Back at the TCS Helipad it’s just past 9am, Alfred, Noah, and Naomi have finished a half-hour each of playing spin the drone around a large pile of rocks topped with a bottle (trust me, not anywhere near as easy as it sounds – as they have all discovered!). The training teaches techniques in subtle control of the drone and its camera, both critical for mapping chimp habitat, deforestation issues, and reforestation efforts in places like Loma National Park where Tacugama’s conservation efforts are working to protect the largest single population of Western chimps in West Africa. This morning the team got an unexpected lesson – one they can’t learn in a YouTube tutorial. While demonstrating a maneuver, I crashed the drone a 150meters away in the rainforest. With a strong location signal pulsing out from the aircraft we all went bushwhacking and found it! On the forest floor, alive and undamaged (WHEW!)
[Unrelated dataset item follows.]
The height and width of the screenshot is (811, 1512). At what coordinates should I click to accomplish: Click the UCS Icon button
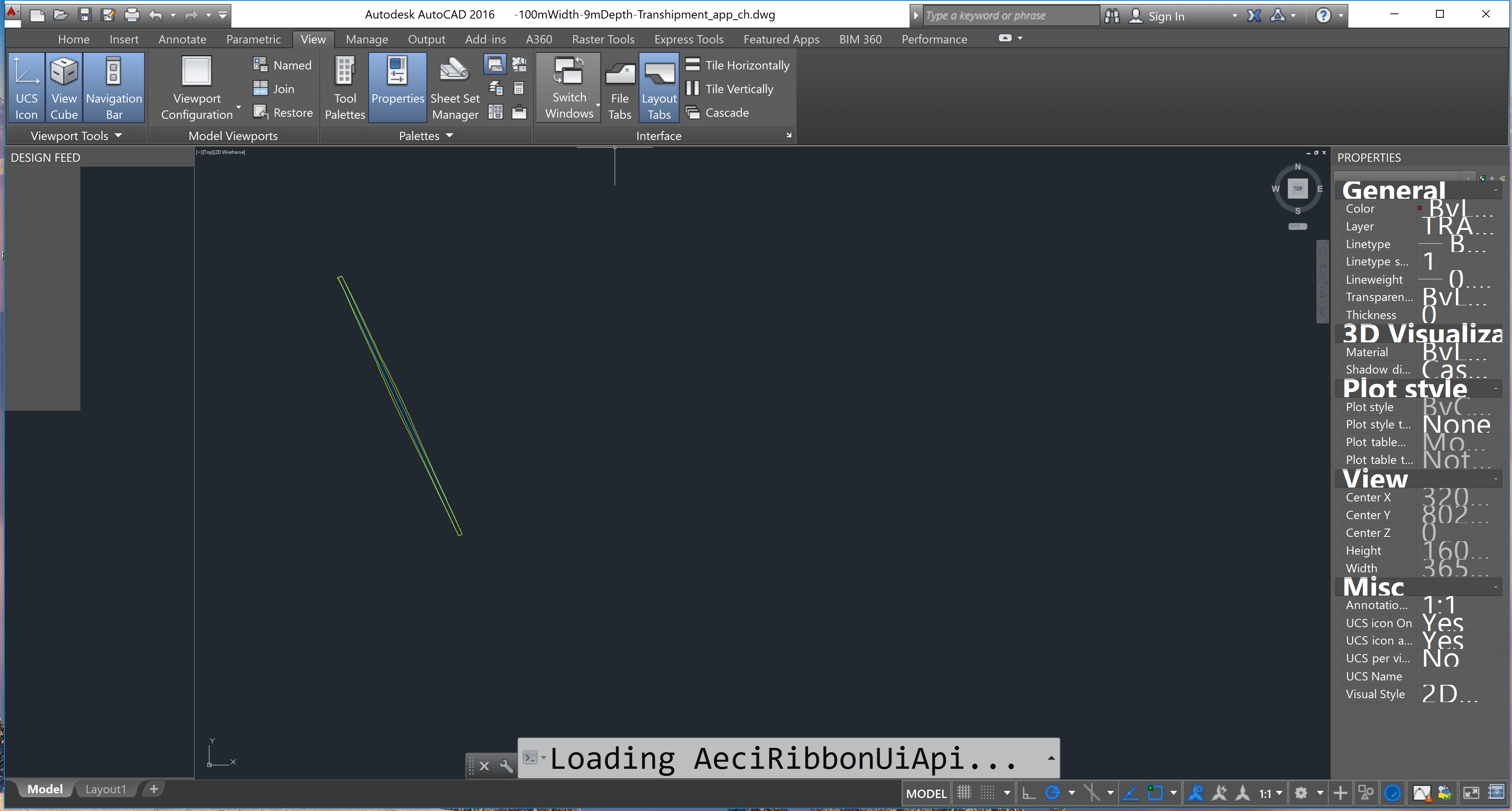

Not just useful for conservation, the drone provided endless entertainment while in Outamba-Kilimi and in the communities around Loma – the kids from Mansonia (shown here) were amazed to watch it zip around
Before we depart the helipad we schedule the afternoon filming class for 3 pm at the vet clinic with Alfred and Noah. Our goal is to ensure both young Sierra Leoneans are proficient in filming, photography, and media storage before we leave next week – a bit of a tall order, even with all the hours we’ve already logged behind the lens with them! They will begin telling authentic stories from Tacugama, from Sierra Leone. Those stories will be Sierra Leonean stories. Once we return to the GLOBIO office in the USA, the content creation capacity building will continue long-distance over Whatsapp and Zoom as we answer ongoing questions, continue lessons, and review the work they create — but finding a crashed drone will be on their shoulders.
Author Note: As a filmmaker and photographer of over 30 years it has long been critical to me that GLOBIO invest in local and indigenous people telling their own stories, building the capacity for them to do so means enabling the creation of a shared vision of the world. GLOBIO’s ultimate storytelling legacy will be told by those we train and inspire.